begin

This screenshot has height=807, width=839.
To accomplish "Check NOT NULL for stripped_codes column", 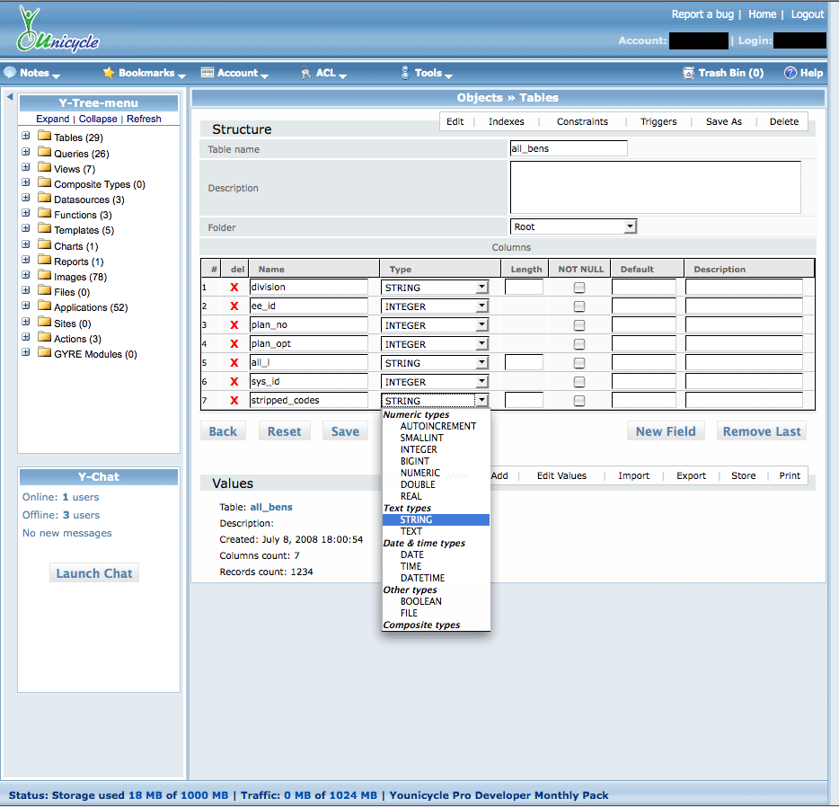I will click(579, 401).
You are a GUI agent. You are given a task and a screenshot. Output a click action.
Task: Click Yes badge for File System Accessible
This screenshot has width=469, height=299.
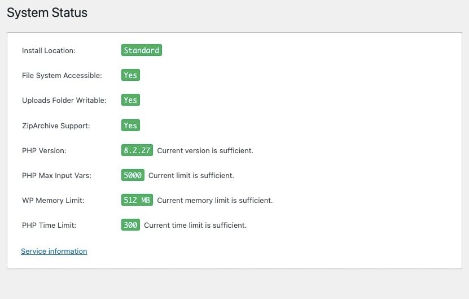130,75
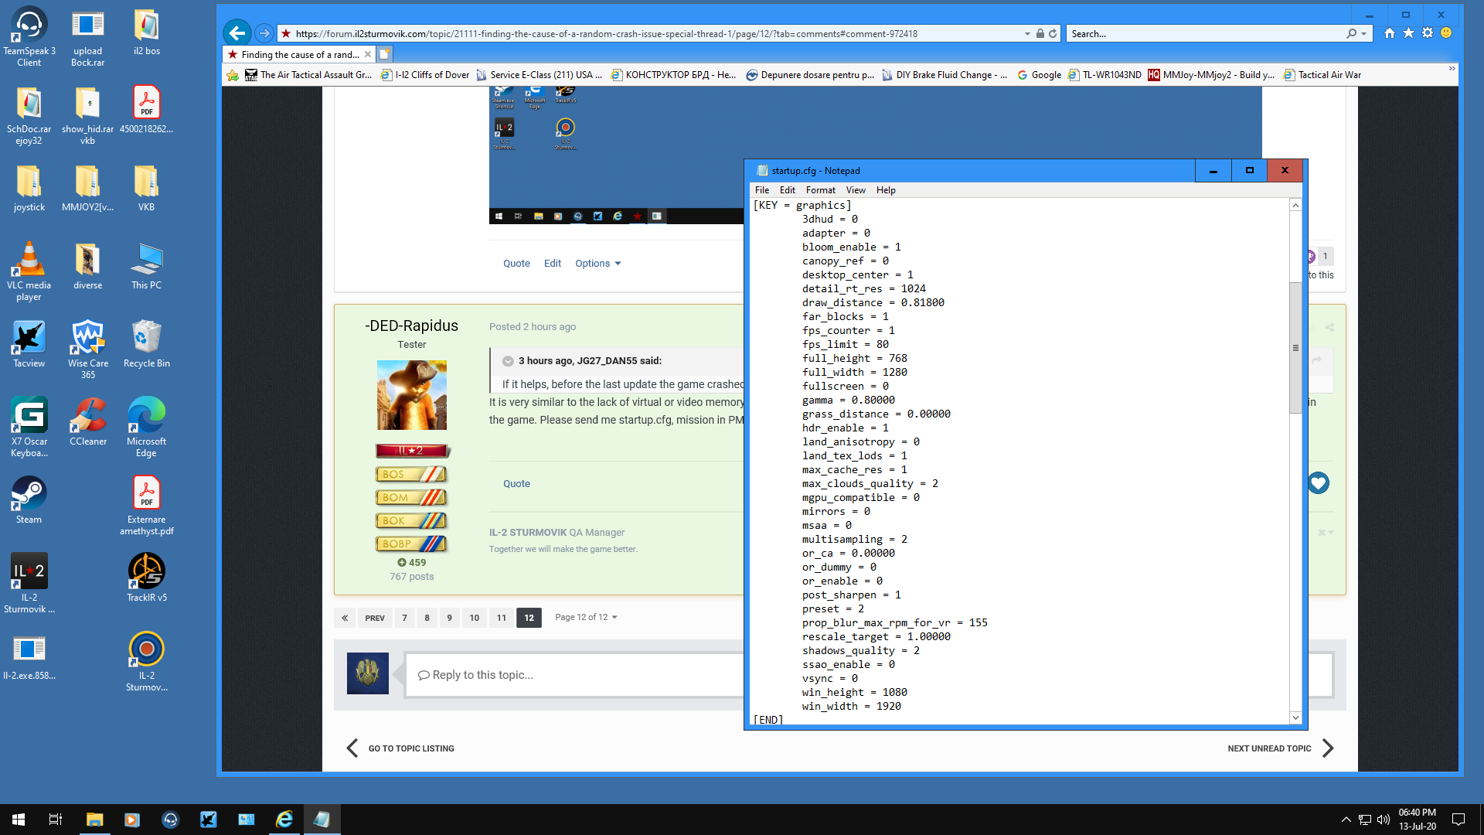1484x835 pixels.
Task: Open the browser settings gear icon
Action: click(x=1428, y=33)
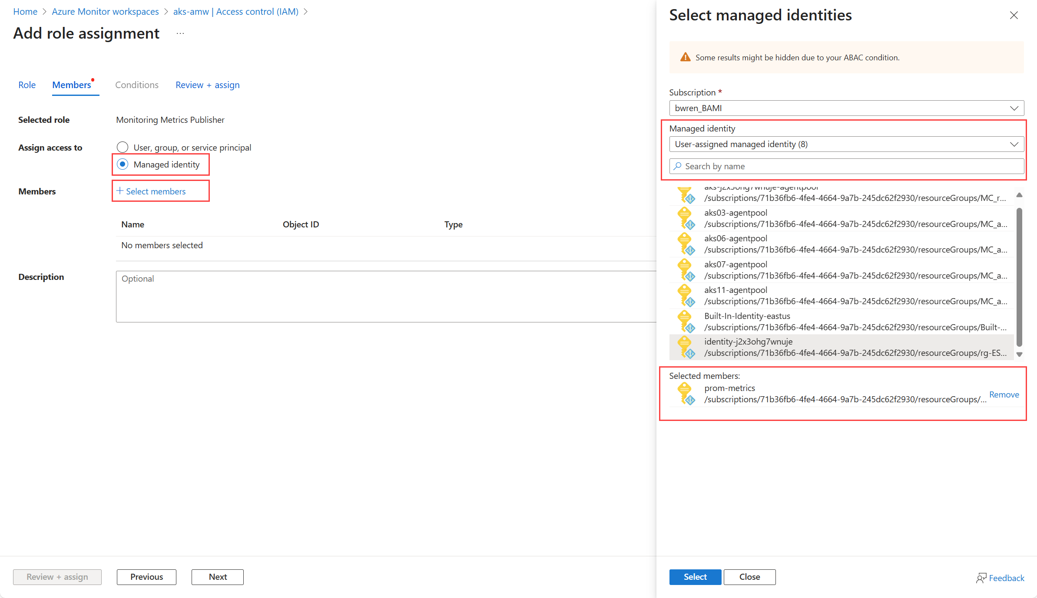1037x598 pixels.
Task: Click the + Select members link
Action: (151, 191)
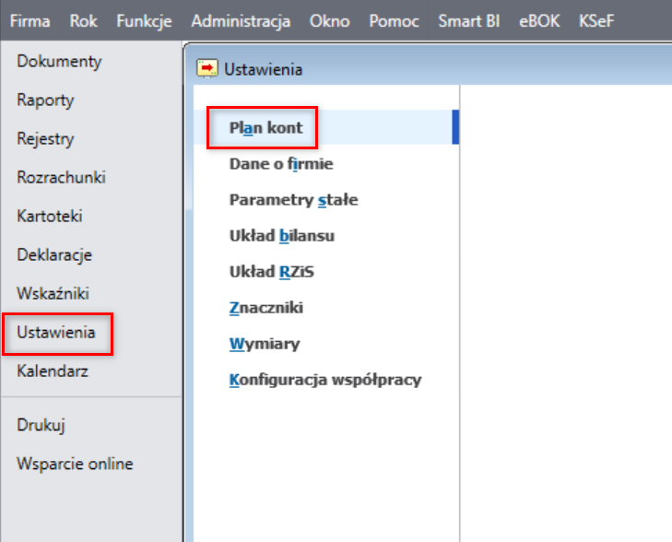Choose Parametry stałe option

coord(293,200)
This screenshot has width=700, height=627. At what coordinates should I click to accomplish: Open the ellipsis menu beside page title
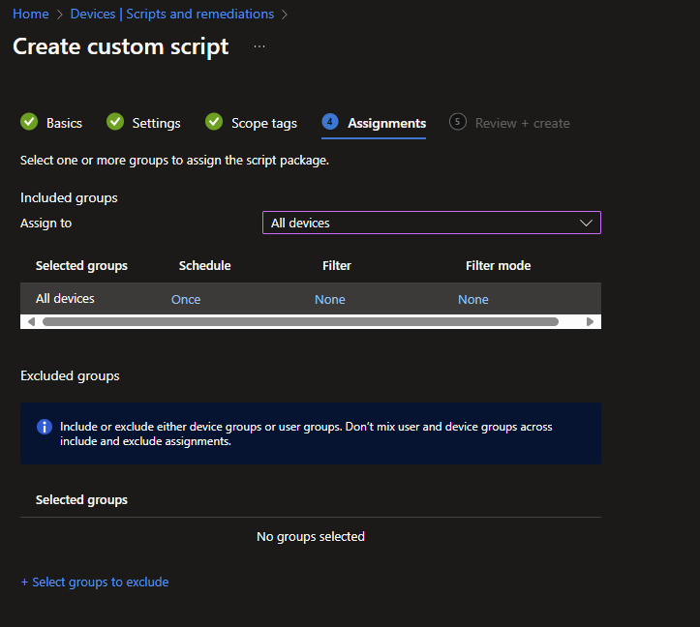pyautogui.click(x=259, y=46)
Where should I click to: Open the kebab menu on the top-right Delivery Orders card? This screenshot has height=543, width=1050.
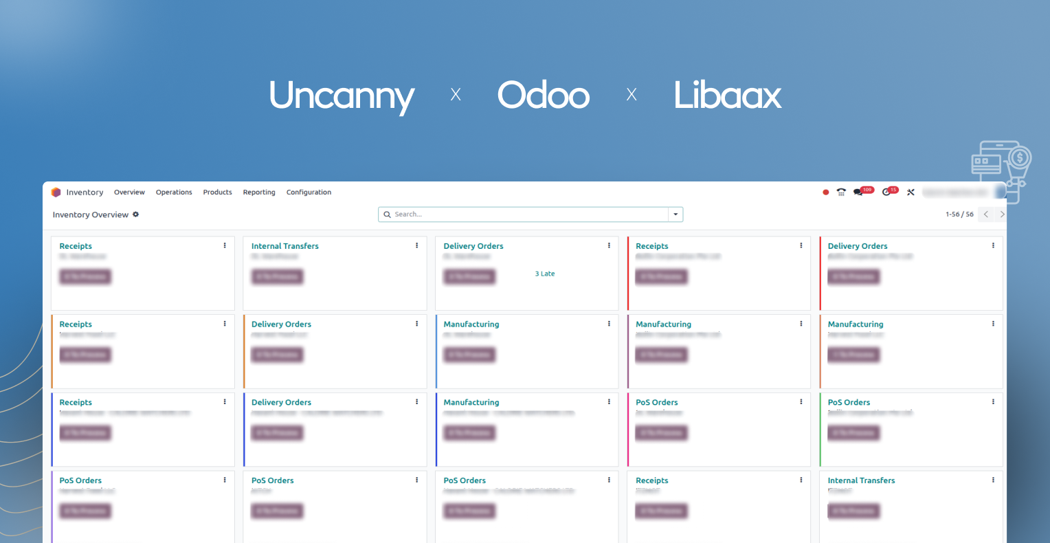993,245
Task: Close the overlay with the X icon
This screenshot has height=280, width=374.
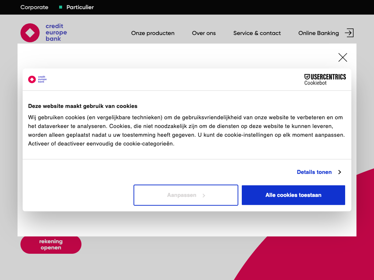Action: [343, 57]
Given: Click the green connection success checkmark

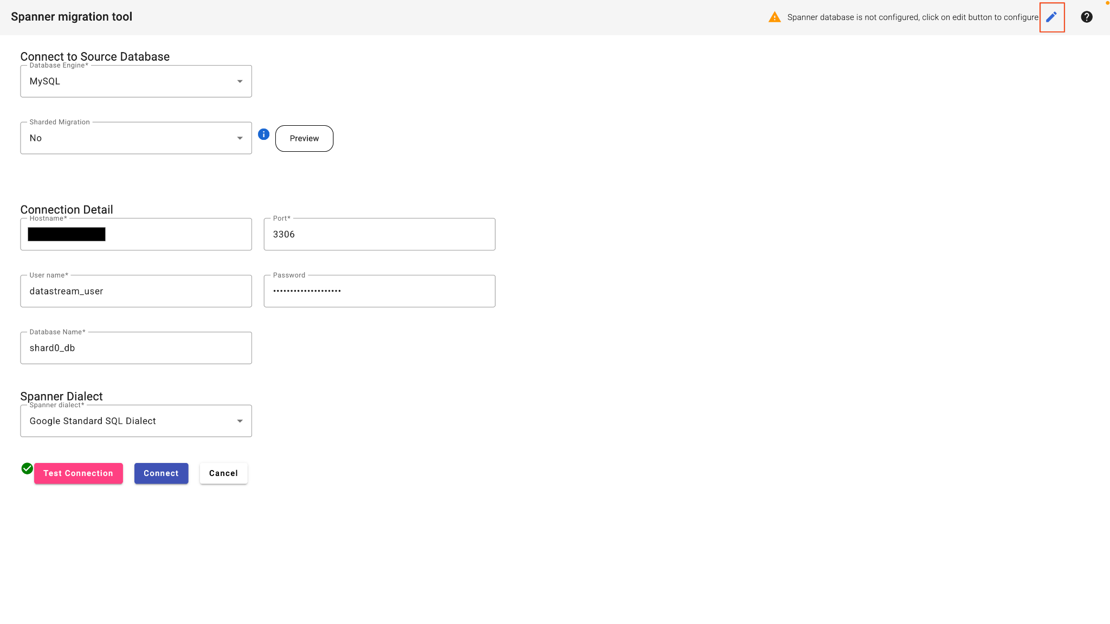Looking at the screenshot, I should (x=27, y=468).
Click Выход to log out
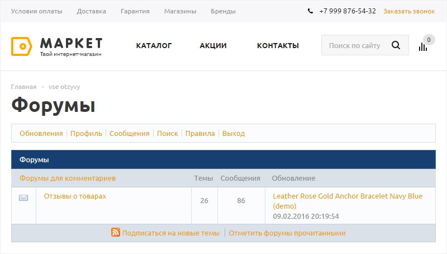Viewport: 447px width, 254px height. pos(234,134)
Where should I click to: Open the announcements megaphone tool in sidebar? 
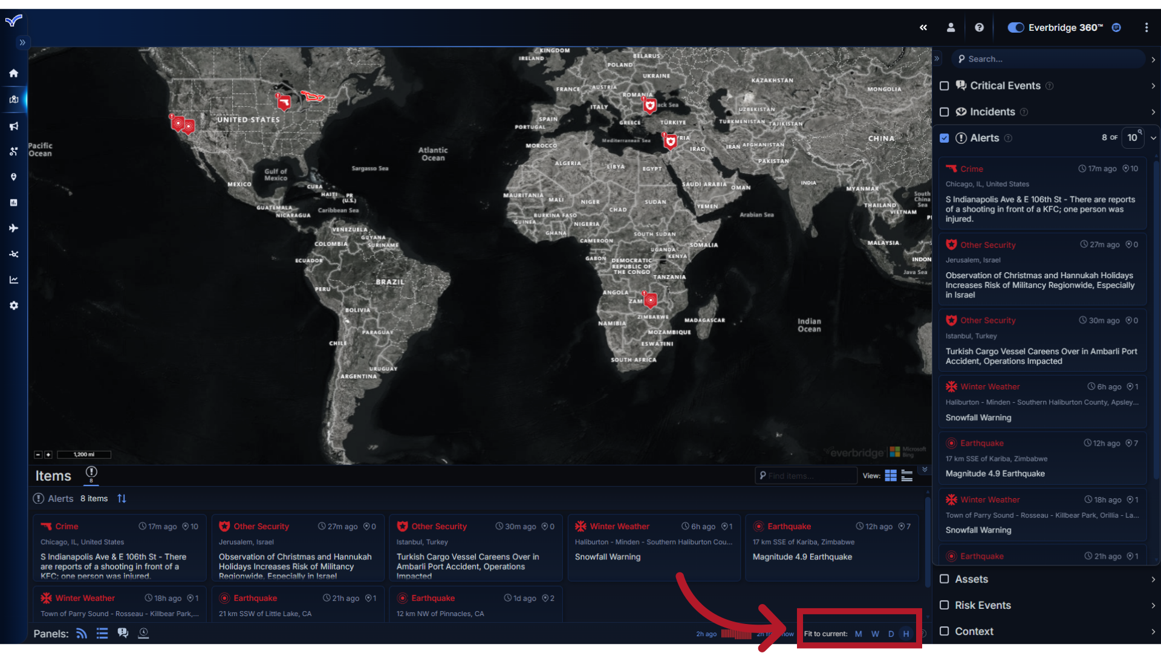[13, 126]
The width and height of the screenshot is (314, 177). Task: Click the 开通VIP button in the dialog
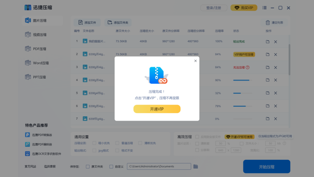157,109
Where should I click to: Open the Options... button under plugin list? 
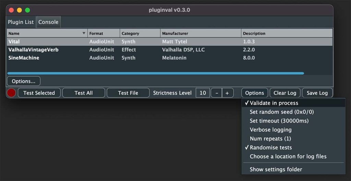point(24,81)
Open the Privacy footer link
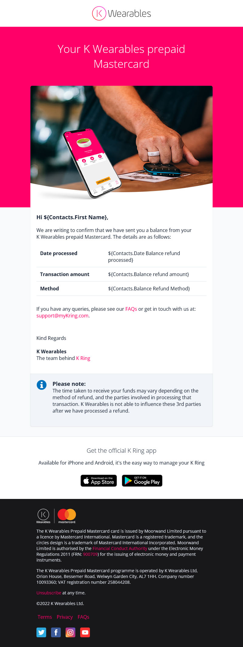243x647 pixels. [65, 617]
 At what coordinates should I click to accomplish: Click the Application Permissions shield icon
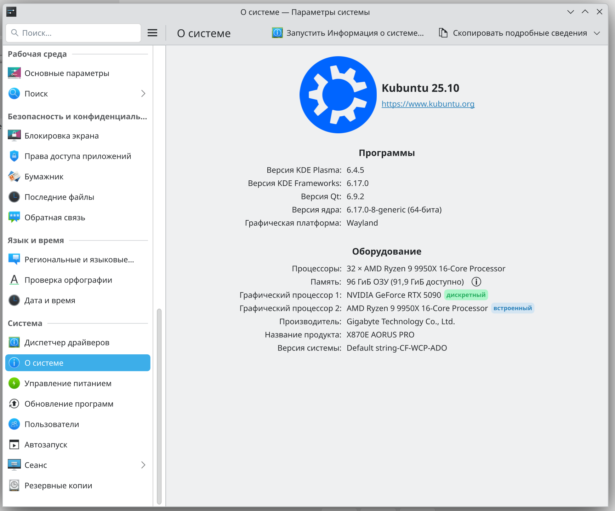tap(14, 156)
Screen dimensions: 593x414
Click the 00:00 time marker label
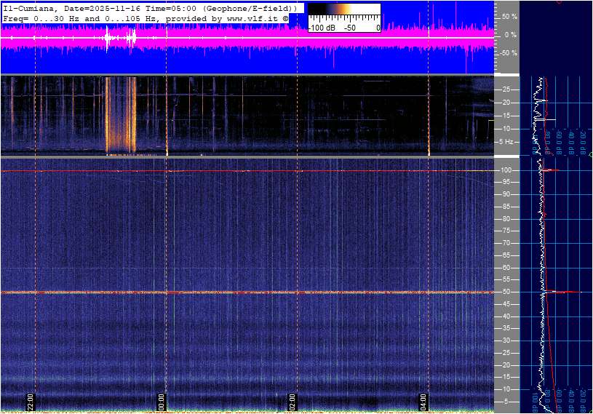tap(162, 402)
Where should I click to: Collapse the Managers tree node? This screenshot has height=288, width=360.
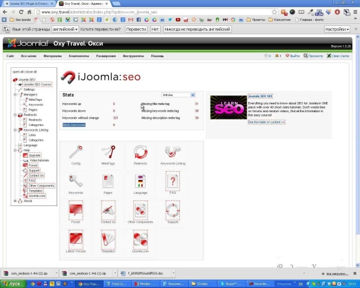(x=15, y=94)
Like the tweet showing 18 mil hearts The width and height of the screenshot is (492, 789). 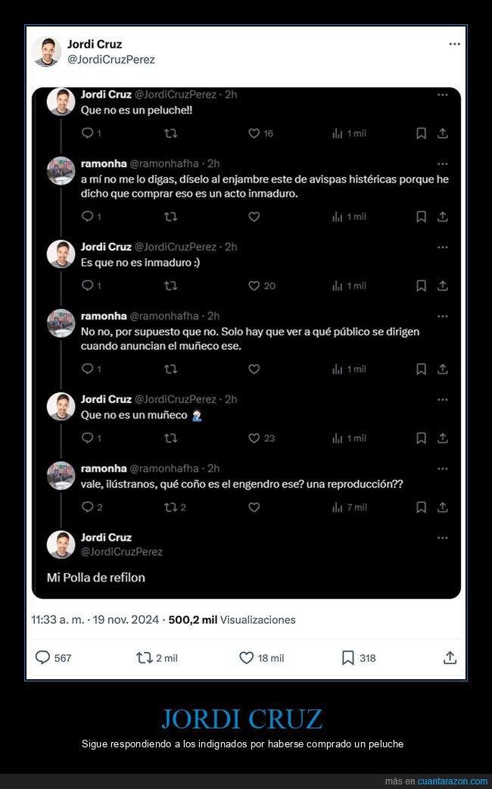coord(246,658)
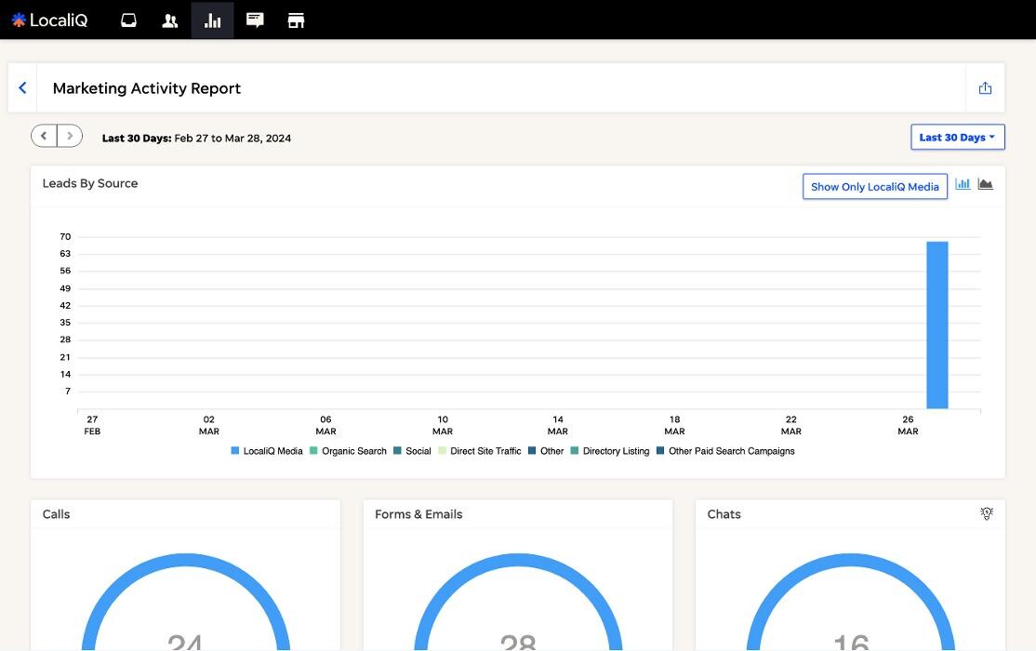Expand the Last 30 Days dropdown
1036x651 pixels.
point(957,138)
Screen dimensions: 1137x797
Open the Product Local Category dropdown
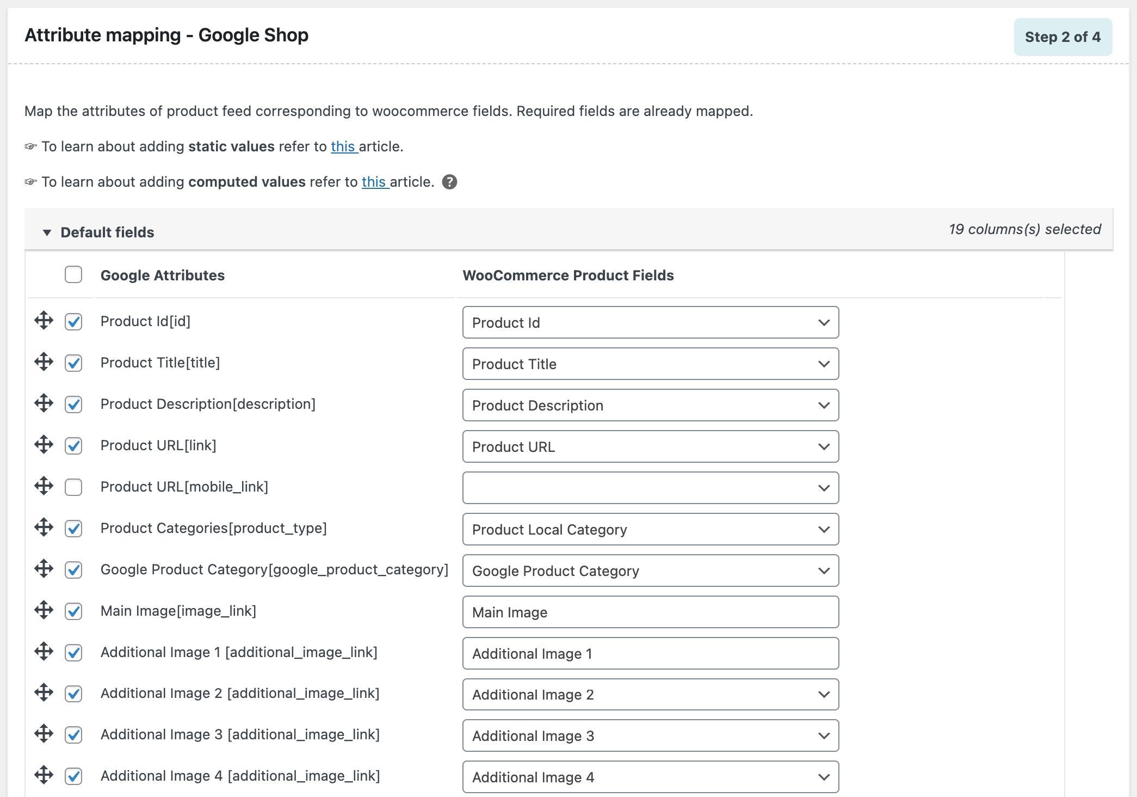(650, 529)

end

The problem: Repeat the records starting with the line containing "Where should I click to: Open the kebab" and going on through the line containing "tap(162, 402)", leaving out the pictures.

Result of this task:
Where should I click to: Open the kebab menu on the top-right Delivery Orders card? This screenshot has height=543, width=1050.
993,245
Task: Close the overlay with the X icon
This screenshot has height=280, width=374.
Action: [343, 57]
Given: Click the green connection success checkmark

Looking at the screenshot, I should (x=27, y=468).
Click Выход to log out
Viewport: 447px width, 254px height. pos(234,134)
Where should I click to: Open the announcements megaphone tool in sidebar? 
[13, 126]
The width and height of the screenshot is (314, 177). Task: Click the 开通VIP button in the dialog
157,109
Where should I click to: Open the Options... button under plugin list? 
point(24,81)
Open the Privacy footer link
243x647 pixels. [65, 617]
 At what coordinates should I click to accomplish: Click the Application Permissions shield icon
tap(14, 156)
Screen dimensions: 593x414
Click the 00:00 time marker label
tap(162, 402)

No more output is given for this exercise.